Lyle passed away at his home in Los Angeles on Thursday, September 21.
Most recently, Lyle was president emeritus for NPACT, having served as the president of PactUS, the American outpost for the production company trade organization established originally in the UK — since 2015. PactUS merged with the U.S. based Nonfiction Producers Association this past June.
“Dad was never happier than when helping someone else reach their potential,” said daughter Joanna Kerr via a statement. “He will be a tough act to follow.”
Before joining PactUS, he served as CEO of National Geographic Channels from 2011 to 2014. Under Lyle, the flagship Nat Geo Channel broadened its programming remit and ushered in several well-rated series and specials — among them, the scripted events Killing Lincoln and Killing Kennedy, based on the books by Bill O’Reilly, and non-fiction series such as Wicked Tuna and Life Below Zero.
The Nat Geo position was part of a long relationship with Fox Networks Group that also encompassed stints with its international format production and licensing unit Fox Look (as president) and as president of the Fox Reality Channel, which he launched in 2005.

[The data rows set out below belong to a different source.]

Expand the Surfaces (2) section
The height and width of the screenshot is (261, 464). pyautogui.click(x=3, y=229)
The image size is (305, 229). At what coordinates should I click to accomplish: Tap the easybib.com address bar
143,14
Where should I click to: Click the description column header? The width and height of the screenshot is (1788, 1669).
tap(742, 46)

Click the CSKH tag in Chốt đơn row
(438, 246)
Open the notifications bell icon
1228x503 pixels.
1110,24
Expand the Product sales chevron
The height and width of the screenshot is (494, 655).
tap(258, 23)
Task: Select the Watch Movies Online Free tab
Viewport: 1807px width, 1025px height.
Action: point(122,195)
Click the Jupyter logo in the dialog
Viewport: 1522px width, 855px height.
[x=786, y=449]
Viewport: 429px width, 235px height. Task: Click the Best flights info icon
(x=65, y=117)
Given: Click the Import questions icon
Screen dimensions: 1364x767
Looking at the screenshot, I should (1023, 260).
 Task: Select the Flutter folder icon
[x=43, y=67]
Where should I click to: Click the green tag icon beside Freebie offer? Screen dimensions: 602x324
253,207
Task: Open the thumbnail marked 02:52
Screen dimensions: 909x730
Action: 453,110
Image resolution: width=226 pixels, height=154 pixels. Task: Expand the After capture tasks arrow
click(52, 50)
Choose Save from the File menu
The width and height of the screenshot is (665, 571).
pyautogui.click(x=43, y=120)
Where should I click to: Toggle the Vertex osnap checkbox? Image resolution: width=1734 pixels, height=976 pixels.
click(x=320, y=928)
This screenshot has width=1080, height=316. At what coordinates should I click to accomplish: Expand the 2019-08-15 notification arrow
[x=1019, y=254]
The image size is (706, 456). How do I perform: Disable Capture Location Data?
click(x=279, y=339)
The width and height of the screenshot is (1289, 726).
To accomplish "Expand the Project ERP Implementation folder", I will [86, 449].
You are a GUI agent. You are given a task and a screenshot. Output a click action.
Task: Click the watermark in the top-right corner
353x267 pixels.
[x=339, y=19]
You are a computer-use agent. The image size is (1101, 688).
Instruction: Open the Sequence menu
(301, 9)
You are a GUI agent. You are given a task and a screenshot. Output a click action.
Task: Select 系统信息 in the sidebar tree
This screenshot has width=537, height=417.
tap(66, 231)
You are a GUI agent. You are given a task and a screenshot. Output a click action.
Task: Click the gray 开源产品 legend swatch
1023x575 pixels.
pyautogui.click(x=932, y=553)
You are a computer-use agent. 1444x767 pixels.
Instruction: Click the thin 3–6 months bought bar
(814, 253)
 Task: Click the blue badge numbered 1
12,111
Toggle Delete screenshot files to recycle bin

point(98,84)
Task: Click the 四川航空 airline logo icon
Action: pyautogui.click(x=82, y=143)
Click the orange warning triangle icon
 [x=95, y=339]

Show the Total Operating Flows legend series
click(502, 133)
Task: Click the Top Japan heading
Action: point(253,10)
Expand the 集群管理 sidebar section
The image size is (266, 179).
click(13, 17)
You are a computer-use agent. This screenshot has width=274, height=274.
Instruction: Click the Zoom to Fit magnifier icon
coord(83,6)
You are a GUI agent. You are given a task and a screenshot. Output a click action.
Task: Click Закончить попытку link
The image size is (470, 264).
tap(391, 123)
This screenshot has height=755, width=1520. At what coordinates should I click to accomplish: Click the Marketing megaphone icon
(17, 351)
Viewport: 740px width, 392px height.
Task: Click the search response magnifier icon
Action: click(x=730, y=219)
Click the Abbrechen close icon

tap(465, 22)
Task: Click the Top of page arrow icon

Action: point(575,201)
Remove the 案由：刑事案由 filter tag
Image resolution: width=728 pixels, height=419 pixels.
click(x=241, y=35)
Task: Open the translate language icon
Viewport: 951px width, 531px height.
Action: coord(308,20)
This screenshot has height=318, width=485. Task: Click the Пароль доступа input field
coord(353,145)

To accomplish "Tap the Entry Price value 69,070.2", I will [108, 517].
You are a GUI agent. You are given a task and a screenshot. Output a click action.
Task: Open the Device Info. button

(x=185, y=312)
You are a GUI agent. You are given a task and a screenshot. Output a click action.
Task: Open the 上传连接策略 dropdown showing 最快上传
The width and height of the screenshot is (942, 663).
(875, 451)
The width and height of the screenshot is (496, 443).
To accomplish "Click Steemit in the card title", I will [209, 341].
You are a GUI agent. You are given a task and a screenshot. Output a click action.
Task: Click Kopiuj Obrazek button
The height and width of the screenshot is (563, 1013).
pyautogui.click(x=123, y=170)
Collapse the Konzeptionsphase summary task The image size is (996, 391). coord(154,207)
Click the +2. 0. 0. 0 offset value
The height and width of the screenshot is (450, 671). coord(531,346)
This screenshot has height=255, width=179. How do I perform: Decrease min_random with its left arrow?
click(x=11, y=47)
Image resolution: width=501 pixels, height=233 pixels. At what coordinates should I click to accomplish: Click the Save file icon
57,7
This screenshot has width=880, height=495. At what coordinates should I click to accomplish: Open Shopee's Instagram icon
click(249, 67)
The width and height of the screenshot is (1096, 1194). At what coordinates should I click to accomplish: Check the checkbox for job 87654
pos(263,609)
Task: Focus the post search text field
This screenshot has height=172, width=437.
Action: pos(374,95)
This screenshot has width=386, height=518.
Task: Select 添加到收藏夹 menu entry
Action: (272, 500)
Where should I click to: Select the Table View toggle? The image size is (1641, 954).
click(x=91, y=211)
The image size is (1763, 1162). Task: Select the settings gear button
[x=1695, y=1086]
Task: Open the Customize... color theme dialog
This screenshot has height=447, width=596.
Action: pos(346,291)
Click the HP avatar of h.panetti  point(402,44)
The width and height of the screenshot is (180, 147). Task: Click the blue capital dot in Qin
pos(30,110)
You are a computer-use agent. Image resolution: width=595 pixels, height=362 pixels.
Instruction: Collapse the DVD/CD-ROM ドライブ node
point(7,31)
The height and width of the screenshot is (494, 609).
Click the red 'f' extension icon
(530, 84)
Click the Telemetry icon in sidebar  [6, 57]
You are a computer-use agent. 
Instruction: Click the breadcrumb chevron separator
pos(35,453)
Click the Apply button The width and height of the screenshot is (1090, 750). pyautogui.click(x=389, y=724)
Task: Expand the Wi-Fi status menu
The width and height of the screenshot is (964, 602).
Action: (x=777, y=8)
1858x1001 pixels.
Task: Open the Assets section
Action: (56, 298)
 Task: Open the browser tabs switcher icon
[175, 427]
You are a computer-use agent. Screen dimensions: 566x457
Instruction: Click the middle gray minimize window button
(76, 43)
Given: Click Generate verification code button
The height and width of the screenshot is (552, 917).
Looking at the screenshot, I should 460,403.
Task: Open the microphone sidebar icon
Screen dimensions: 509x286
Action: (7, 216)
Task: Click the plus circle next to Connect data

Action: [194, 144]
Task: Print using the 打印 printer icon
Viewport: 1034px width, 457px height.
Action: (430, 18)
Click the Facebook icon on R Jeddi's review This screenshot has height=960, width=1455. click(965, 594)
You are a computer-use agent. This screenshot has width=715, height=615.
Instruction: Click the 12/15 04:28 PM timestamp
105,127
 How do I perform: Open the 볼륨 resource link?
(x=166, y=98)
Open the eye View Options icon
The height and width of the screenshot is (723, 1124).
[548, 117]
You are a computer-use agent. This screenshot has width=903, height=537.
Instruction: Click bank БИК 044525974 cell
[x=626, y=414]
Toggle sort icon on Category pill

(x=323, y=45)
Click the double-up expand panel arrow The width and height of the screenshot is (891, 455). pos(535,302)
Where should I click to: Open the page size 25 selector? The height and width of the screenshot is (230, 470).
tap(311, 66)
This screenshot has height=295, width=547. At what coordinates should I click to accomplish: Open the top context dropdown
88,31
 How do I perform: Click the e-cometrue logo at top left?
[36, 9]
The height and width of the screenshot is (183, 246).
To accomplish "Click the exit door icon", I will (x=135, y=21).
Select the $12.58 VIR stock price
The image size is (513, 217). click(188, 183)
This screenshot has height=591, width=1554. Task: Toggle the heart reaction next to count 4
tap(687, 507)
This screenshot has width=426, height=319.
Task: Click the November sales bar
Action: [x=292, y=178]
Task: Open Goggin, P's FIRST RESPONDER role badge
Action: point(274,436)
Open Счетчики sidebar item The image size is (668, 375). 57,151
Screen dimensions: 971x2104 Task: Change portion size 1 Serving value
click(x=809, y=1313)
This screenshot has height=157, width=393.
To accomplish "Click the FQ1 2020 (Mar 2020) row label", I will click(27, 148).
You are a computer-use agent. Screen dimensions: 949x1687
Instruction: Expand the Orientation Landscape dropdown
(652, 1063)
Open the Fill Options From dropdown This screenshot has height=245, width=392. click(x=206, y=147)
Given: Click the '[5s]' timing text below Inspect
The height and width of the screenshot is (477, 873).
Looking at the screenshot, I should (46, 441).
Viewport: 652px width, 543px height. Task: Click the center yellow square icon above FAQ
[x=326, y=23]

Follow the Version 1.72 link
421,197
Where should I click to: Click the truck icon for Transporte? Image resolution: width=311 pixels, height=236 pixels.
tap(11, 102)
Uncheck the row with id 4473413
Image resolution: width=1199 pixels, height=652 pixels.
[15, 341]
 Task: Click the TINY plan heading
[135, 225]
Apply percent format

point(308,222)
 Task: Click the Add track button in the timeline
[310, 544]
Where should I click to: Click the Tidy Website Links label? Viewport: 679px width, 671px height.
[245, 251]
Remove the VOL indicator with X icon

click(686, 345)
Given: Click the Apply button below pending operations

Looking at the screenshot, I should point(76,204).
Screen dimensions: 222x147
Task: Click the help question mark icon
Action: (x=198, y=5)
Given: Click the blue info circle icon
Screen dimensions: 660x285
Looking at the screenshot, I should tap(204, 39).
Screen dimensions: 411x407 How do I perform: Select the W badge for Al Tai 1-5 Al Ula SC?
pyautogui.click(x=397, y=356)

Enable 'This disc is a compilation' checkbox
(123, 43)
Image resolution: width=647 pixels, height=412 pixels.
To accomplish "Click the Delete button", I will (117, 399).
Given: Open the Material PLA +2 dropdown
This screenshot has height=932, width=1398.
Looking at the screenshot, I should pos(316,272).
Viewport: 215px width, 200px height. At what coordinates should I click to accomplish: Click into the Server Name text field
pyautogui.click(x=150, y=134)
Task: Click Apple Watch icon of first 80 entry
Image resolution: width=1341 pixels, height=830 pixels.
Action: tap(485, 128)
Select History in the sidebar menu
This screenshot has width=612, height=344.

Prior to his career with Fox, Lyle served as president of entertainment for FremantleMedia North America from 2001-2004, where he helped launch American Idol. Before FMNA, he held the position of head of worldwide development and acquisitions at Fremantle-predecessor Pearson Television, and also was part of the executive team for Nine Network in his home country of Australia, as head of development.
Outside of his network and production company roles, Lyle was a founding member of the Format Recognition and Protection Association (FRAPA) and served as its chairman from 2000-2006.
Prior to embarking on a television career, Lyle was an exploration geologist and a high school chemistry teacher.
John Ford, general manager for NPACT, said, on behalf of the organization and its members: “David Lyle was a rare breed, in our industry and in the world. A true bon vivant, he brought light and life into every room, along with a passion for the creatives of this business. Among his many contributions to entertainment, network and television production was his role in bringing together Pact US and the NPA earlier this year as one unified organization, dedicated to harnessing the entrepreneurial and creative spirit of producers in a new age.
“We will all miss David’s maverick mettle, along with his vitality, brilliant insights and humor, and offer our deepest condolences to his wife Janne, his children Sam, Polly and Joanna, and his many friends and colleagues.”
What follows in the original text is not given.